Ok, this is interesting. My old Prius has been throwing P0420 errors from time to time. Makes sense, as the car has well over 200k miles on it. Oddly enough my 2002 Sienna has also been throwing these, and thus passing emissions is a pain. A few months ago the Sienna started running very badly, and threw major P0303 misfire errors. Sure enough one of the coil-on-plug devices had failed. So I swapped it out, Sienna works fine. Onto the Prius. It's been throwing 0420 errors and I took it to the dealer (big, bad mistake). They said new cat, $1400. Then I pulled the codes and noticed an interesting one. P0302. Random misfire on cylinder 2. So I thought about it: If the COP units were going bad they would fire intermittently or may not produce as strong a spark. That could lead to un-burned fuel in the exhaust maybe.... So I spent $60 bucks and bought 4 new Denso plug coils on Ebay. Replace them (on the Prius it's a 10 minute job), reset the computer, and took it for a single, 15 minute drive. Then a stop, and another little drive. Came back home and checked the codes. Not only no codes, but it had gone to GREEN. Immediately. Normally the C test would run for weeks, but every test had passed and every code cleared. Wife took it to emissions, passed no problem. I'll see if the error re-appears, however there does seem to be a correlation here between those coils and a P0420. The big test might be to swap all of them on the Sienna and see if it passes diagnostics as well..... It's a data point. And a $60 repair is much better than a $1,400 repair.
Granted it's only been a day, but I have been swapping a few things around. I found that swapping in the old #4 coil unit would give me a P0420 right off the bat. Swapping out problem goes away.
Ok, it's been a week and still no problems. Car went green again and is fine with that one coil replaced. Now the big questions are: 1) Why 2) Will this same fix work in my 2002 Sienna which is throwing P0421 (bank 2)? 3) How many catalytic converters have been trashed over this 4) How many people have gone bats because they replaced the cat and 0420 came back after a few years.....
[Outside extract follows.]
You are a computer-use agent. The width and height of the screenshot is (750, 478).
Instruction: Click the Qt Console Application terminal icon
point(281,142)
Couple of weeks and over a thousand miles. Still no problem, car seems happy. Better than pulling the whole cat assembly.....
The dealership's "solution" was completely off-the-mark. Maybe email the service manager, even just link this thread.
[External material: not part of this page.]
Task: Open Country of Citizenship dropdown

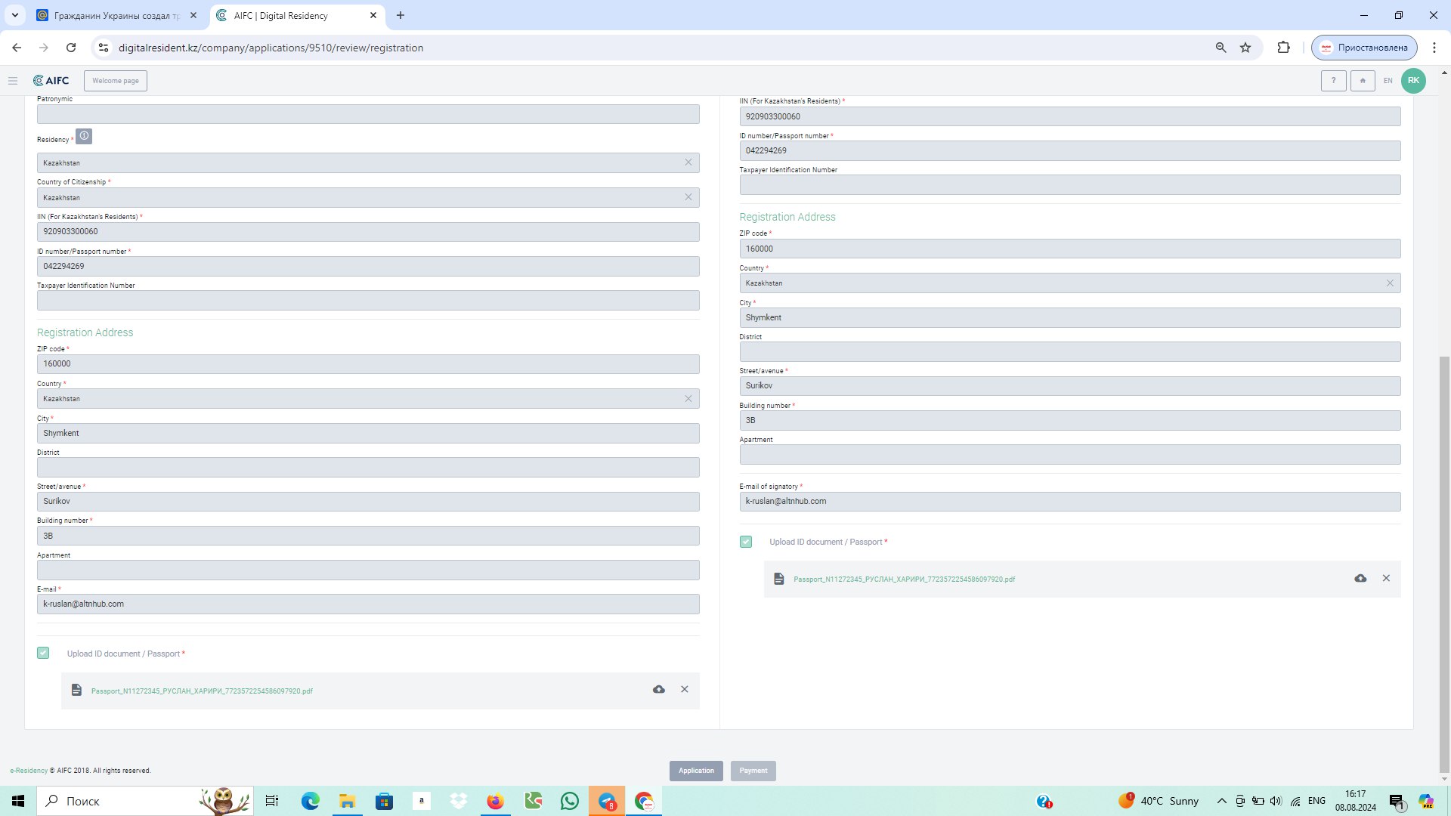Action: [x=368, y=198]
This thread is an excellent reminder than when a computer in the car logs a trouble code, you cannot jump straight from what the code's "fortune cookie" says to thinking you know what the problem is. The computer setting the code only tells you what the computer is seeing. It's still up to you to think through all the reasons the computer could be seeing that and eliminate the possibilities one by one. And the one that remains can always turn out to be a $60 one and not a $1400 one.